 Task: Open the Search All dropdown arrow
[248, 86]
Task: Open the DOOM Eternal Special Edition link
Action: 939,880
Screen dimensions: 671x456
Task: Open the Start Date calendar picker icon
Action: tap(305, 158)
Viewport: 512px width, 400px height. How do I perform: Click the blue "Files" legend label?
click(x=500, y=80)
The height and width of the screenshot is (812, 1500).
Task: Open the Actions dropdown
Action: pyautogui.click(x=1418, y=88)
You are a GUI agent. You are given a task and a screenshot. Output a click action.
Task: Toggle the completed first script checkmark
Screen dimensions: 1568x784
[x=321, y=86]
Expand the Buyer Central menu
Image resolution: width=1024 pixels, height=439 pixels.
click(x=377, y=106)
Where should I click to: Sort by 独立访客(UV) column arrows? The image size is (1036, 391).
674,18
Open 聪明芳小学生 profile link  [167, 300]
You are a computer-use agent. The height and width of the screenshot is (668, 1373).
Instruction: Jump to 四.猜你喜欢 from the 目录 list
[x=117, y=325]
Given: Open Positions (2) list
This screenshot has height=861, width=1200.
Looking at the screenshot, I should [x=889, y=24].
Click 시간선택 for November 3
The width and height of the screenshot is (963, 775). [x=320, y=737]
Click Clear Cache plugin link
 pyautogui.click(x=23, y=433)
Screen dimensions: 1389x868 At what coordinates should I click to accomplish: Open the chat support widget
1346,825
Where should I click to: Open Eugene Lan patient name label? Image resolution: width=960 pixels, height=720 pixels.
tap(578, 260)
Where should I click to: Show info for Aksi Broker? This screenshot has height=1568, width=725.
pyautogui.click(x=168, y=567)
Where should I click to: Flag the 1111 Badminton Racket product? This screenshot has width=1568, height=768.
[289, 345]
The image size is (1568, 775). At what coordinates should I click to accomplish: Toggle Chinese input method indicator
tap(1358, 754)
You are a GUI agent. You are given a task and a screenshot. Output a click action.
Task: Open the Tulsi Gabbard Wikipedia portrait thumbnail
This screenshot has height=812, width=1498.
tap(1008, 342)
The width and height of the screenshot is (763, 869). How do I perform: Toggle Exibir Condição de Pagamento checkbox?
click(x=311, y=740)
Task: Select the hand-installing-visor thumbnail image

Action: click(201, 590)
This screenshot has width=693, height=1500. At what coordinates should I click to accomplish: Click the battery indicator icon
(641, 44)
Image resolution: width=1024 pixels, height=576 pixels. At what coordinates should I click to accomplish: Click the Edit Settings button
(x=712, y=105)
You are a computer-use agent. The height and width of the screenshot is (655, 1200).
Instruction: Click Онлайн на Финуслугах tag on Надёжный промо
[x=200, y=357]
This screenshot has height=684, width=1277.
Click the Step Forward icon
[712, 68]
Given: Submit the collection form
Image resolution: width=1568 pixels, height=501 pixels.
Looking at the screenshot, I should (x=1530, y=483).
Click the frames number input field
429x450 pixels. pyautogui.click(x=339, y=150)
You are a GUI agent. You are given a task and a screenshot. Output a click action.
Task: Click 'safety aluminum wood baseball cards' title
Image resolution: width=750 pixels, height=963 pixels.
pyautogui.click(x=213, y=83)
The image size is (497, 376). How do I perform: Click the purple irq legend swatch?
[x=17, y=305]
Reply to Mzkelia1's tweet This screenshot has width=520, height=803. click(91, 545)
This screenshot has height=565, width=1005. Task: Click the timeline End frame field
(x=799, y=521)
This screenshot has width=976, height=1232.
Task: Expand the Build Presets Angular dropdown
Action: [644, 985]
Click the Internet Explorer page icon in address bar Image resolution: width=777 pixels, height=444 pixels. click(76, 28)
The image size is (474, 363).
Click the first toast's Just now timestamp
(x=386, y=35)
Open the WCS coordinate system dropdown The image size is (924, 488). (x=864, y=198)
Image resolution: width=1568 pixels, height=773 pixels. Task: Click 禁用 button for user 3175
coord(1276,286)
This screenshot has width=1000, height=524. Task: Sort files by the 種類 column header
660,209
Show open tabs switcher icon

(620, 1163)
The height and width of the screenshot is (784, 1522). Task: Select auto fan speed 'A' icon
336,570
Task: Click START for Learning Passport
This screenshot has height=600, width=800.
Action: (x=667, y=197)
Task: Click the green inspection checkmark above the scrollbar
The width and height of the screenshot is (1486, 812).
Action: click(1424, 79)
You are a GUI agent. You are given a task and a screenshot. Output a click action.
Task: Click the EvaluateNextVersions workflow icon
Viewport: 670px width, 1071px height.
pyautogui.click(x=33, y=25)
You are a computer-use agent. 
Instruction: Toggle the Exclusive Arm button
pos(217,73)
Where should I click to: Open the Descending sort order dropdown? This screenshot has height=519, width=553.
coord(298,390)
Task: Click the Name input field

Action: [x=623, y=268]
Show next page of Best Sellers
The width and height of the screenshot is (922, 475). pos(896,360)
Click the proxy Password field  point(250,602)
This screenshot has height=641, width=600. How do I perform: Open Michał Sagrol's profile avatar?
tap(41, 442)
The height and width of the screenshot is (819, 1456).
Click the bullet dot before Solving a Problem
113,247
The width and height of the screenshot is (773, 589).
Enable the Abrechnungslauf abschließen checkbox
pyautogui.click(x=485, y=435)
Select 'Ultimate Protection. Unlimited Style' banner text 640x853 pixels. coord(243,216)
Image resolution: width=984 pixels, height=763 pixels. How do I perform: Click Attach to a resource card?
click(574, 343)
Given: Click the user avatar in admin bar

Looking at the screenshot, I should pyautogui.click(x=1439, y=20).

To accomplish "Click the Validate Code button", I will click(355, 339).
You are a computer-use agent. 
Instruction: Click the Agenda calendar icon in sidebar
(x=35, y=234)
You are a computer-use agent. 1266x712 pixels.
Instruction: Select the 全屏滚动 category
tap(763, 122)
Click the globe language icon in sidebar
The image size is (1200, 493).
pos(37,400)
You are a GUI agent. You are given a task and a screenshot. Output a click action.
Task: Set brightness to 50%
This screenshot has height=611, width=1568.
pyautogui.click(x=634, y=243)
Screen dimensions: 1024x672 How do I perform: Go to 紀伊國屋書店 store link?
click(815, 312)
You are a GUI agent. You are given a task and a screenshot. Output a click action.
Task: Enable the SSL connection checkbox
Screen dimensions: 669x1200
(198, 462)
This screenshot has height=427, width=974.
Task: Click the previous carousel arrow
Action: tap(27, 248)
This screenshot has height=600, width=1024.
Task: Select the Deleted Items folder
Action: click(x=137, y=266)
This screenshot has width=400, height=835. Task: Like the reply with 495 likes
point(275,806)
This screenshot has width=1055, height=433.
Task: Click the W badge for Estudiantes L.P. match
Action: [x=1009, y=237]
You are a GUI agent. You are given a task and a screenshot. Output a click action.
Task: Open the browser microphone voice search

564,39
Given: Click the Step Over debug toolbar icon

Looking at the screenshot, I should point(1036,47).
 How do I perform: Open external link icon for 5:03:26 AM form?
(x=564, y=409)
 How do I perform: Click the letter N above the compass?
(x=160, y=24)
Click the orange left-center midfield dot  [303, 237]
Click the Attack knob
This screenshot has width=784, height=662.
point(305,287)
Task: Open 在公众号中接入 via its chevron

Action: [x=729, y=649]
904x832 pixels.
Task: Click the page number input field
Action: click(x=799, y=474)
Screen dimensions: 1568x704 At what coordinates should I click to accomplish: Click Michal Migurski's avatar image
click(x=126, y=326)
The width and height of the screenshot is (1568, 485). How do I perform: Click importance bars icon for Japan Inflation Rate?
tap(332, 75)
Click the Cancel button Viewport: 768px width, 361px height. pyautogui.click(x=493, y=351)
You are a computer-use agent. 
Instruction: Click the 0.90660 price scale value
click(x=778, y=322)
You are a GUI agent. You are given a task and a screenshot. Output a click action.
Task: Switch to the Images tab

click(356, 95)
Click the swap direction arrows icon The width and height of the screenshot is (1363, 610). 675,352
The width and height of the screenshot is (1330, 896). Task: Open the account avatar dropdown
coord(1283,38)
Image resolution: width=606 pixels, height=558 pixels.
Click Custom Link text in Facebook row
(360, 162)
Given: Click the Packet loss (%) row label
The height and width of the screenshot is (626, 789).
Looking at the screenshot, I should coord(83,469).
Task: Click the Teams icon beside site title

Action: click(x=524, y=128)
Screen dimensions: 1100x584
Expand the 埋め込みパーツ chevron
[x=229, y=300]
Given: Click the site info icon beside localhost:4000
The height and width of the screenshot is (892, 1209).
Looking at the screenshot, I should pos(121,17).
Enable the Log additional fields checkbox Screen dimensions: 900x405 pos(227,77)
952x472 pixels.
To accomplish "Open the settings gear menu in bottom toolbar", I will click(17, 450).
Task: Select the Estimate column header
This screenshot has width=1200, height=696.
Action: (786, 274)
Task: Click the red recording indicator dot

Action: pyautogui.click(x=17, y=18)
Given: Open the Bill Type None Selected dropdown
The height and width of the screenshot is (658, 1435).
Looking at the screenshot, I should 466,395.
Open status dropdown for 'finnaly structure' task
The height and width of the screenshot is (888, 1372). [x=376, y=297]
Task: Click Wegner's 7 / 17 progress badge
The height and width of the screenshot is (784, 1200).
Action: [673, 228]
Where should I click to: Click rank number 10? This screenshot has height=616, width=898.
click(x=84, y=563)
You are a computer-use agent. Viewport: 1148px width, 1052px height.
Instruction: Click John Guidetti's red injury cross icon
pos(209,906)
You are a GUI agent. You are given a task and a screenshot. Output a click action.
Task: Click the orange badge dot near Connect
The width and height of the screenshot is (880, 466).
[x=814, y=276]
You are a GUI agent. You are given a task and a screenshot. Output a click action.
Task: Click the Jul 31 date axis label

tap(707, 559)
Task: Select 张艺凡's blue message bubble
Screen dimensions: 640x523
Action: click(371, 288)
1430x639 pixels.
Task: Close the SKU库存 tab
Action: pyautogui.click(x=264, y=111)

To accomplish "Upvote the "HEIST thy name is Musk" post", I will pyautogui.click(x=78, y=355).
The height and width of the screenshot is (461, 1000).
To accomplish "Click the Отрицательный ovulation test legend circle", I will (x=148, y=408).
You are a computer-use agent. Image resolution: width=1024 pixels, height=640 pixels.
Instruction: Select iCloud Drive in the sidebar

## [Assignment]
Output the line containing "Instruction: Click John" and each line after it through the close of the entries, unchanged and with no other lines.

## [Solution below]
Instruction: Click John Guidetti's red injury cross icon
pos(209,906)
You are a GUI agent. You are given a task and a screenshot. Output a click action.
Task: Click the orange badge dot near Connect
The width and height of the screenshot is (880, 466).
[x=814, y=276]
You are a GUI agent. You are given a task and a screenshot. Output a click action.
Task: Click the Jul 31 date axis label

tap(707, 559)
Task: Select 张艺凡's blue message bubble
Screen dimensions: 640x523
Action: click(371, 288)
1430x639 pixels.
Task: Close the SKU库存 tab
Action: pyautogui.click(x=264, y=111)

To accomplish "Upvote the "HEIST thy name is Musk" post", I will pyautogui.click(x=78, y=355).
The height and width of the screenshot is (461, 1000).
To accomplish "Click the Отрицательный ovulation test legend circle", I will (x=148, y=408).
You are a computer-use agent. Image resolution: width=1024 pixels, height=640 pixels.
Instruction: Select iCloud Drive in the sidebar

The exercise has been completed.